Statistically, it is likely that an older partner's health will deteriorate before the younger partner. I think it would be naive to ignore that. On the other hand, it doesn't always turn out that way. Also, 20 years with Mr Absolutely Right could be a lot better than 40 years with Mr Yes He's Nice Enough

Curtsey · 04/10/2012 11:10

I have a 24-year-old sister, OP, and my parents would be devasted if she was going out with a man that much older. While they absolutely would accept that they had no right to an opinion on the matter since she is an adult, I think they would feel very concerned and helpless. I think my father in particular would feel very angry at the man in question and I cannot ever see that he would want to meet or become friendly with the DP. This all sounds very harsh now that I am writing it down. I'm sorry. Every family and every couple is different.

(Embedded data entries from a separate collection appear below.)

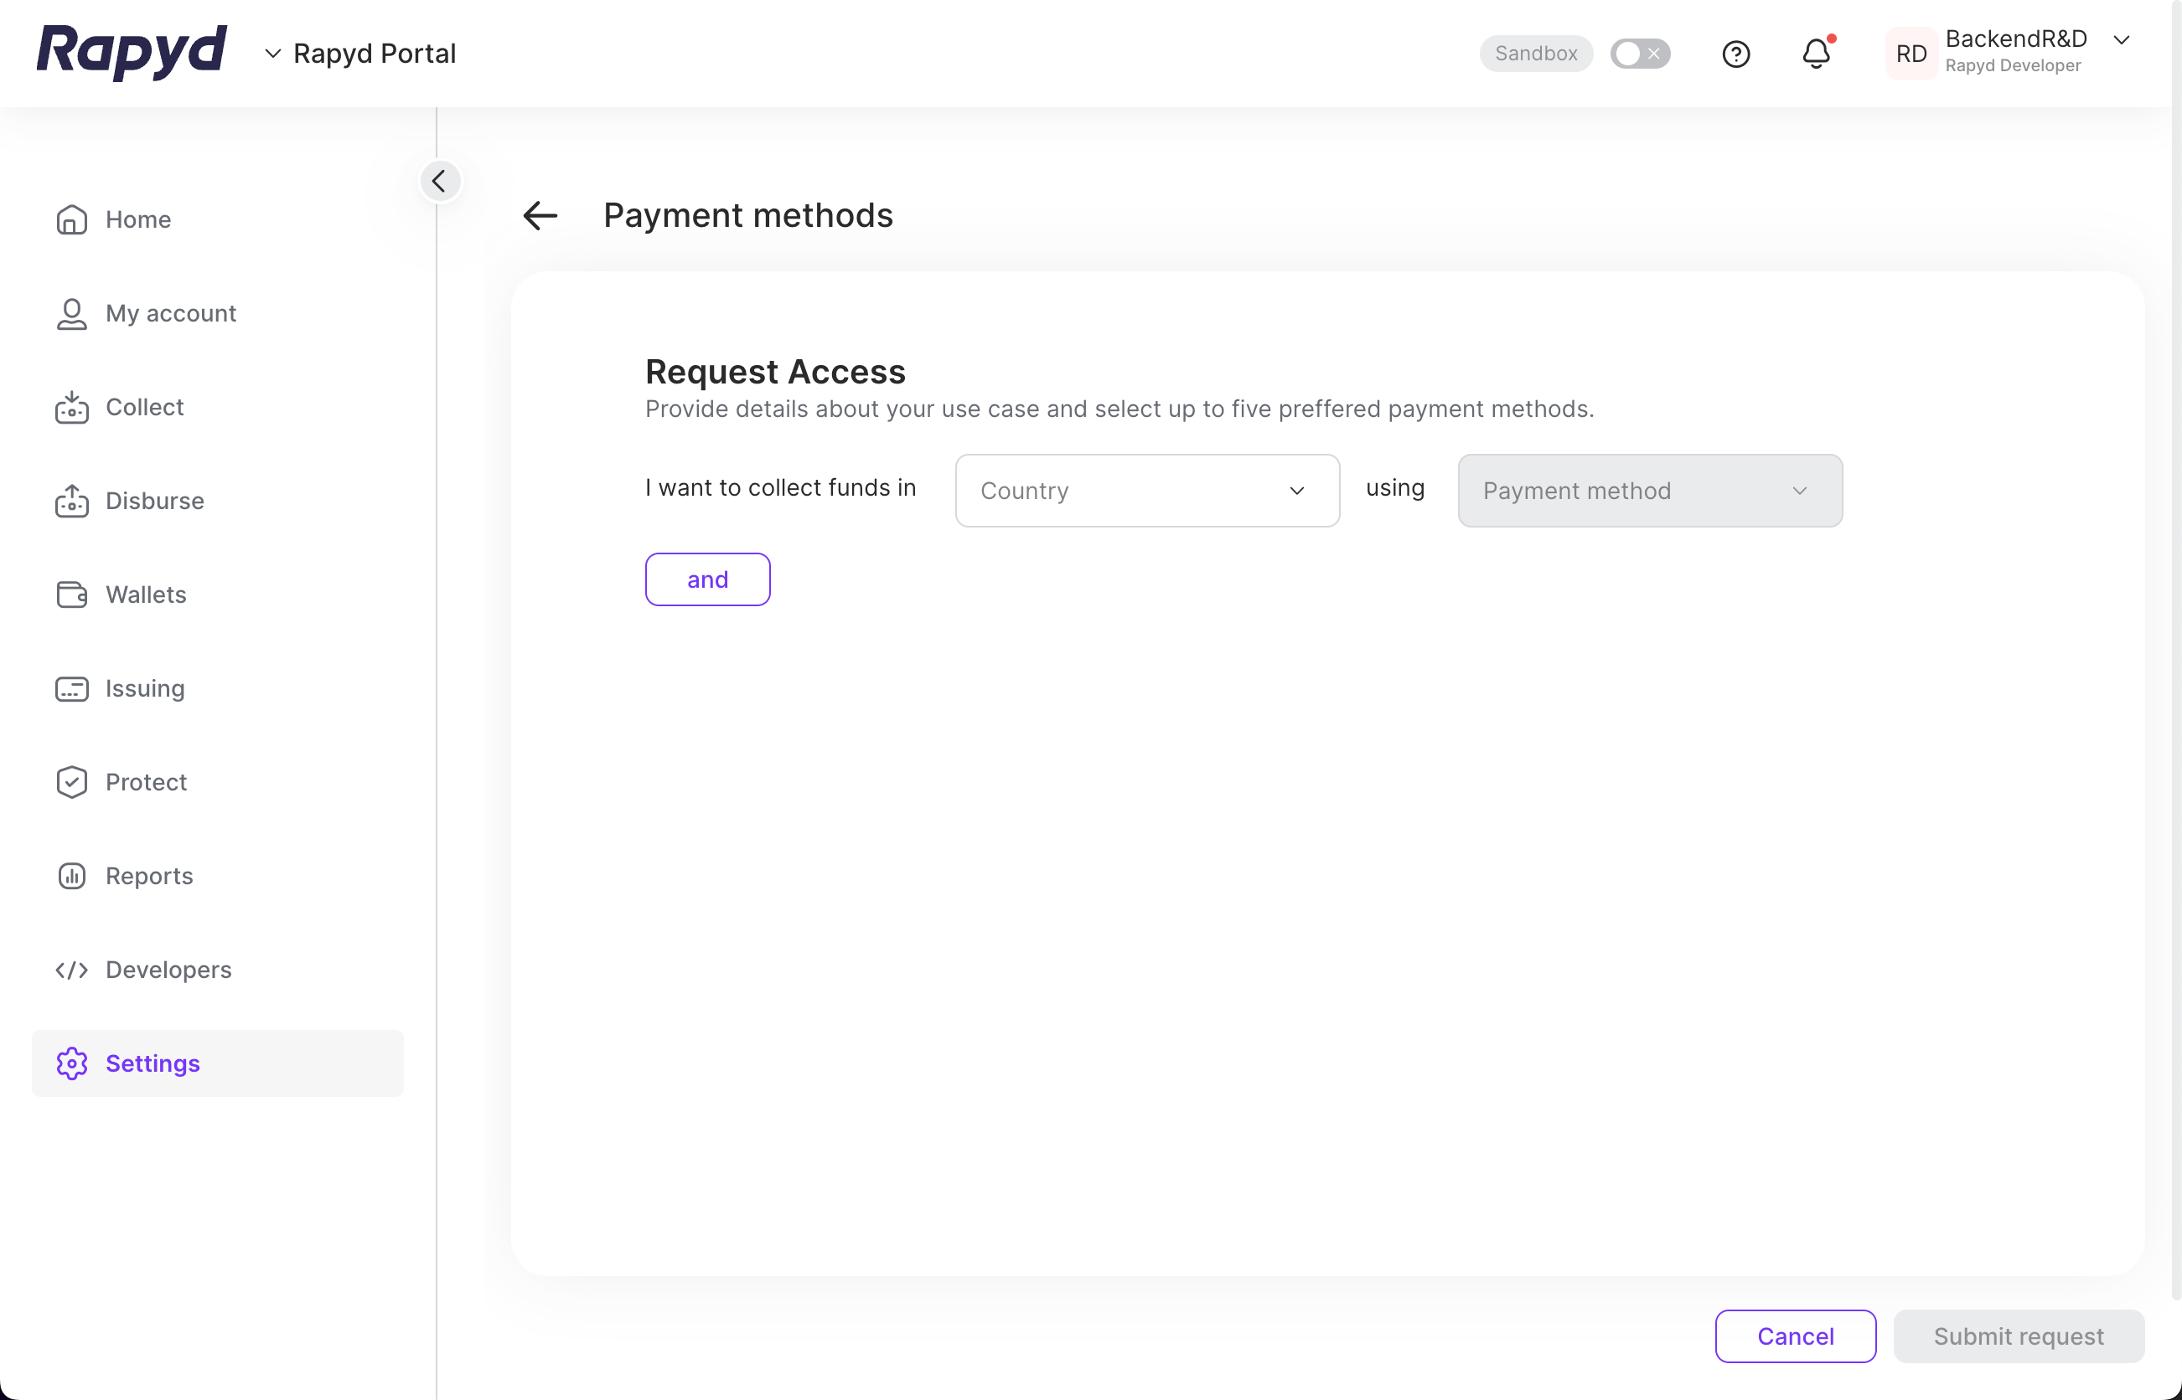
Task: Click the Issuing sidebar icon
Action: point(69,688)
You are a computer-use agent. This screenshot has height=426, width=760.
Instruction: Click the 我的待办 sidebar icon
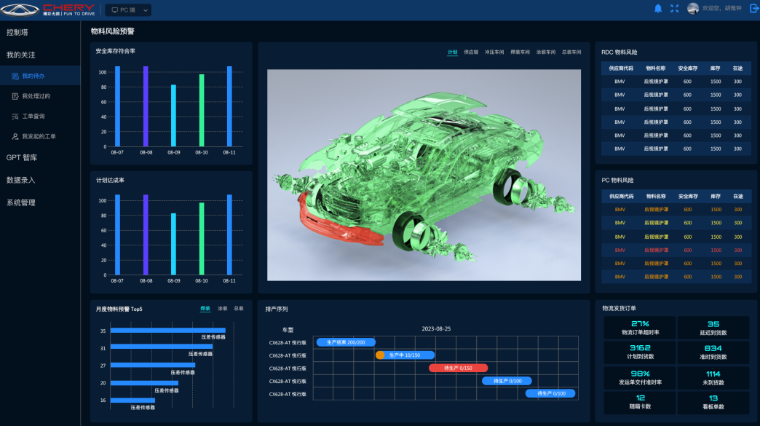(x=15, y=76)
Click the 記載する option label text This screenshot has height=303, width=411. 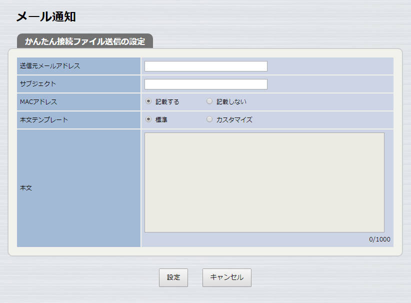(167, 102)
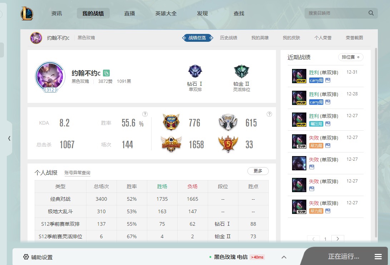Click the 更多 button
This screenshot has height=265, width=390.
point(258,171)
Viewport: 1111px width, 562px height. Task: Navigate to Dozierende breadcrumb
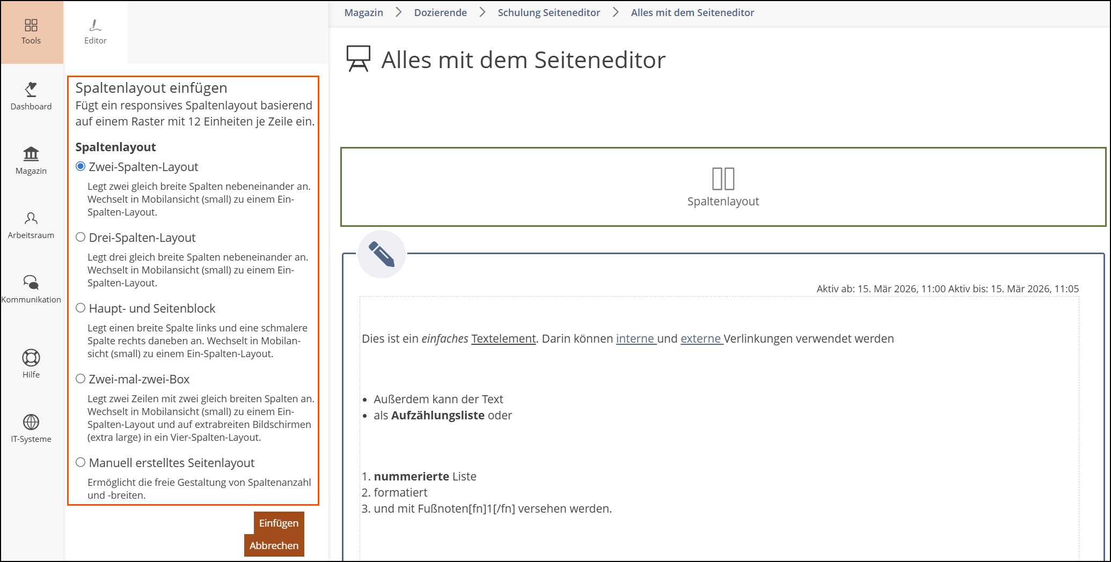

I think it is very usual and probably even sensible for mature, articulate 24-year-olds such as yourself to feel more connected to older men. So while 24 up to about 37/38 sounds okay to me, anything older than that seems like a very big gap. Personally I would suspect that the man was immature. But like I say every couple is different and it depends on you both and how you both feel about each other.

A 28-year-old friend is going out with a 40-year-old man. Her parents like him, but are wary, even though this gap seems normal enough to me.

Curtsey · 04/10/2012 11:11

*devastated

MadameCupcake · 04/10/2012 12:46

It wouldn't bother me I don't think - I have always had relationships with older men other than my first marriage (he was only 6 years older) which didn't last 5 years even!

My DH is 13 years older than me, I was 25 he was 38 when we met. Previously I have had 25 year age gaps from the age of 17 - my parents were not that impressed but they went along with it.

The one thing I would say is that 25 years is VERY likely to cause issues later in life. Even the 13 years between me and DH (I am now 32 and he is 45) is proving to be a bit problematic when planning for the future like if he wanted to retire at 55 then I will noly be 42 so we will not have enough pension saved between us for that and even at 60 I will only be 47 so it is not ideal.

Hopefully we will save like mad and get round it but there really is a lot to think about not just emotionally but financially.

MadameCupcake · 04/10/2012 12:49

It also scares me a bit about him dying a long time before me as his family don't seem to live into very old age whereas my family live well into their 90's in general!

ThatAwfulWoman · 04/10/2012 21:34

So what sort of stuff should I look out for and be wary of? I guess I can only think short term because who knows about the future...

Also, any ideas of dealing with partner's kids who are your generation?!